Der Megaspeicher hat eine Kapazität von über hundert Megawatt, oder 238 Megawattstunden! Anders gesagt: Dieser Super-Speicher kann zwei Stunden lang eine ganze Großstadt mit Strom versorgen.
Neue deutsche Superspeicherwelle
Die junge, energische Projektleiterin streicht sich immer wieder Haarsträhnen aus der Stirn, doch der Nordseewind ärgert sie nicht, er ist ihr Verbündeter. Über die Windkraftanlagen in direkter Nachbarschaft drückt er Unmengen an Strom ins Netz, so viel, dass die hocheffizienten Windräder immer wieder abgeregelt werden müssen, damit das Netz nicht überlastet wird. Schade eigentlich, bleibt dadurch doch saubere Energie teilweise ungenutzt, Geld geht verloren. Doch dank der neuen deutschen Superspeicherwelle, das EcoStor-Projekt ist nur eines unter vielen, wird sich das nun ändern: „Wir können auf relativ kleiner Fläche relativ viel Energie einspeichern – und flexibel wieder zur Verfügung stellen“, freut sich Carina.
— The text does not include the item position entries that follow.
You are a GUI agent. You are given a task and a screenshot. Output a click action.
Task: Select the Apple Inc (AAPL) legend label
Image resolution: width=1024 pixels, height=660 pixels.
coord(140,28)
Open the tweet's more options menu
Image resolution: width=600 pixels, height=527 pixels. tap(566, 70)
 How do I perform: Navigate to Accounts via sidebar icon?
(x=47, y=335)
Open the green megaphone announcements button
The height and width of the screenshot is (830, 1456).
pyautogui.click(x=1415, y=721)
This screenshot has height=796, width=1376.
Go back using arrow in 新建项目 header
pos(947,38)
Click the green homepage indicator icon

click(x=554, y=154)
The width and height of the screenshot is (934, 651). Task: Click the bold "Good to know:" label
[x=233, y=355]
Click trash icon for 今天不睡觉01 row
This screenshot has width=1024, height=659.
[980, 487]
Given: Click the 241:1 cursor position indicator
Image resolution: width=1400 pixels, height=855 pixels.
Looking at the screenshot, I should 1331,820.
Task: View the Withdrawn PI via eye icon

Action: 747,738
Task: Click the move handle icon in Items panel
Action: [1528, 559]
Dann wird es technisch: „Aufgrund der umrichterbasierten Technologie kann der Batteriespeicher schnell reagieren. Grundsätzlich können wir damit einen Beitrag zur Systemstabilität leisten, Überlastungen im Netz werden verringert.“ Einfach formuliert könnte man sagen, dass die Batteriespeicher wie ein Puffer wirken. Und davon braucht Deutschland eine ganze Menge, schließlich ist die Bundesrepublik Europameister – nicht nur im Basketball, sondern auch bei der Produktion von Windstrom.
Laut Bundesverband Windenergie waren bis Ende 2024 in Europa 285 Gigawatt Windenergie installiert. Die Anlagen produzieren 475 Terrawattstunden Strom! Konkret bedeutet das: Windräder liefern bereits heute rund 20 Prozent des gesamten Stromverbrauchs der EU. Und wo steht Deutschland im Vergleich mit den Nachbarn? Ganz oben auf dem Windkraftsiegertreppchen, denn in Deutschland sind über 72 Gigawatt Leistung installiert, Großbritannien (Platz 2) und Spanien (Platz 3) liegen mit jeweils “nur” 31 Gigawatt klar darunter.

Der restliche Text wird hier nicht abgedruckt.